I uh- I can remember seeing this in theatres. I was so young. I still are but, we were really truly just kids. I remember the theatre, how goddamn hyped up it was. The yelling, the screaming, the tears of joy of it all. Decades of movies culminating into this? Golden.


It inspires me to say that I think it was one of the greatest things I’ve lived through. No way home, endgame and the Kendrick / Drake beef. Those are all things where you just had to be there. There is no string of words that can describe how it felt better than experiencing it.


— Addendum


I thought that horse was gonna bite my pinky off. Mama called during the tea party, apparently she wanted us to drop by and check out the garage because they’re cleaning it. We obviously forgot.


I told Freya about Cass, with my recent realization that Cassie is wasian, I’m starting to see the lil girlie pop as Cass. She doesn’t hold that same attitude, if anything she’s more Steph. But I can see the vision of her as Cass and I as Dick.
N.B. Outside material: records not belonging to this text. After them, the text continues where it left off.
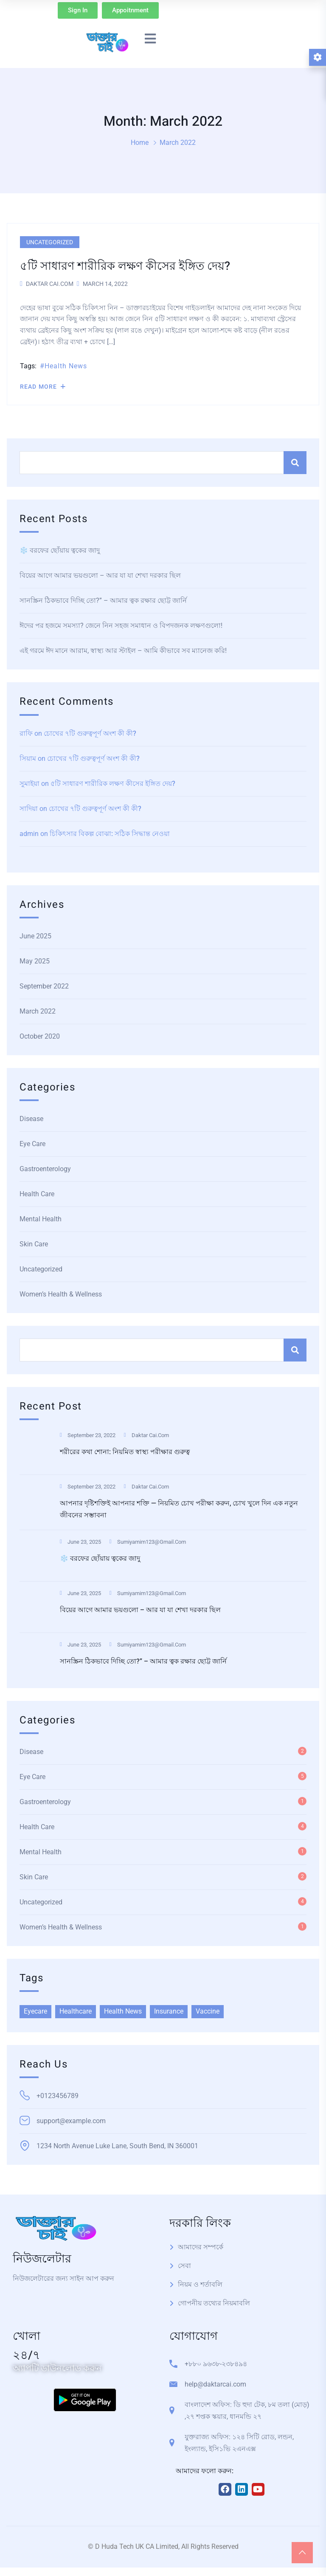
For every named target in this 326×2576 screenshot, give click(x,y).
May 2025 (35, 961)
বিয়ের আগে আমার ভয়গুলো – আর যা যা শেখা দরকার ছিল (100, 575)
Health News (66, 366)
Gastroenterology (45, 1169)
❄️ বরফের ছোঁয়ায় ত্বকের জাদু (60, 550)
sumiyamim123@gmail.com (148, 1542)
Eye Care (32, 1144)
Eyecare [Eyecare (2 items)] (35, 2011)
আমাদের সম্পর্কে (200, 2247)
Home (140, 142)
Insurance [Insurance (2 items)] (168, 2011)
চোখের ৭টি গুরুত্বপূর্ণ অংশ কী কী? (90, 733)
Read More (43, 386)
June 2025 (35, 936)
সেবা (184, 2266)
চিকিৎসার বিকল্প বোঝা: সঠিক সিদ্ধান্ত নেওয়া (110, 834)
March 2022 (38, 1011)
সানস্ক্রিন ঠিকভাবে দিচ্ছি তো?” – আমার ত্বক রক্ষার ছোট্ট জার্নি (103, 600)
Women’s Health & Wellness (61, 1294)
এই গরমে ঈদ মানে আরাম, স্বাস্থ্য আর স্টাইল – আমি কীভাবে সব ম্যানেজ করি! (123, 651)
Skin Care (34, 1244)
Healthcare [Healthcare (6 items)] (75, 2011)
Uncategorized (49, 242)
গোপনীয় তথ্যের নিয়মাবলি (214, 2303)
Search (295, 462)
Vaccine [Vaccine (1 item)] (207, 2011)
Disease (31, 1119)
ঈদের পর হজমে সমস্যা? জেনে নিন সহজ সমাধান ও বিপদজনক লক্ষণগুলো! (121, 625)
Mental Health (41, 1219)
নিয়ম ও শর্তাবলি (200, 2284)
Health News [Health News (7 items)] (123, 2011)
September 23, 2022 (87, 1435)
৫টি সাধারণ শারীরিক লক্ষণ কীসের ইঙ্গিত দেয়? (113, 784)
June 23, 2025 (80, 1542)
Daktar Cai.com (49, 283)
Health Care (37, 1194)
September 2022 (44, 986)
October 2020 (40, 1036)
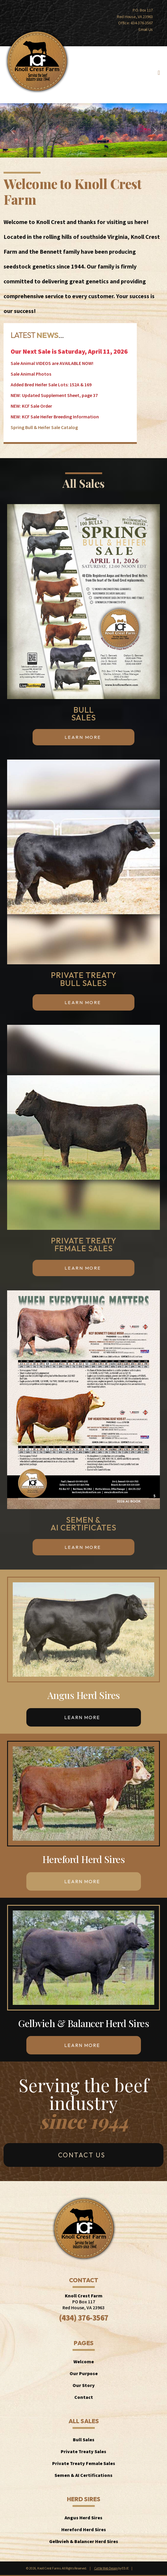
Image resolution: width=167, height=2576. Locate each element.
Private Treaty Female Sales (83, 2463)
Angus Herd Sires (83, 2518)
My mom keeps asking what I want to do for my birthday. I don’t know how to tell her she can’t give me what I want. I tried last year and she overspent trying to make me happy. I want my friends, not my family. Martins not in the GTA, Raj isn’t in Canada, Dennis doesn’t acknowledge my existence. I’m not having a birthday party with that Ry and Drizzy. :/


Medieval times could be fun, but I’d prefer to go with friends. I talked about the escape room and dinner, she said she could talk to the parents but- I don’t want that. It feels too much like a burden. (Did Georgia literally text asking to hangout? Yes. Am I stupid in the head and still think myself a burden even when I’m supposed to be celebrated? Yes.)


The hell are we even celebrating? The doctors and my mom did all the work, Ninang Leena even. Plus I was premature, so even more work for the party’s involved. What the hell was I even in a rush for? To do nothing? Accomplish nothing? Barely scrape the surface of existence? Fuck I can’t even say I’m a failure I never tried. I don’t- is failure what I’m afraid of? I think I- I just gave up. I told myself I know It wont work. It’s that mf Childish Gambino line “Why get a dog, it’s just going to die?” I love that line. I always compare it to life, not that it helps me.


I surround myself with quotes and art all about staying alive, fulfilling one’s dreams, accomplishing more than what was thought possible. For what? So I know where the bar is? It’s so much easier to not exist. I hate it, but it’s easy and I’ll never take the harder route. Pathetic. Send me an angel man, some strength? Make someone fix this, me. I already know I won’t do it myself. I’ve got a cure but it’s more trouble than it’s worth. Story of my life.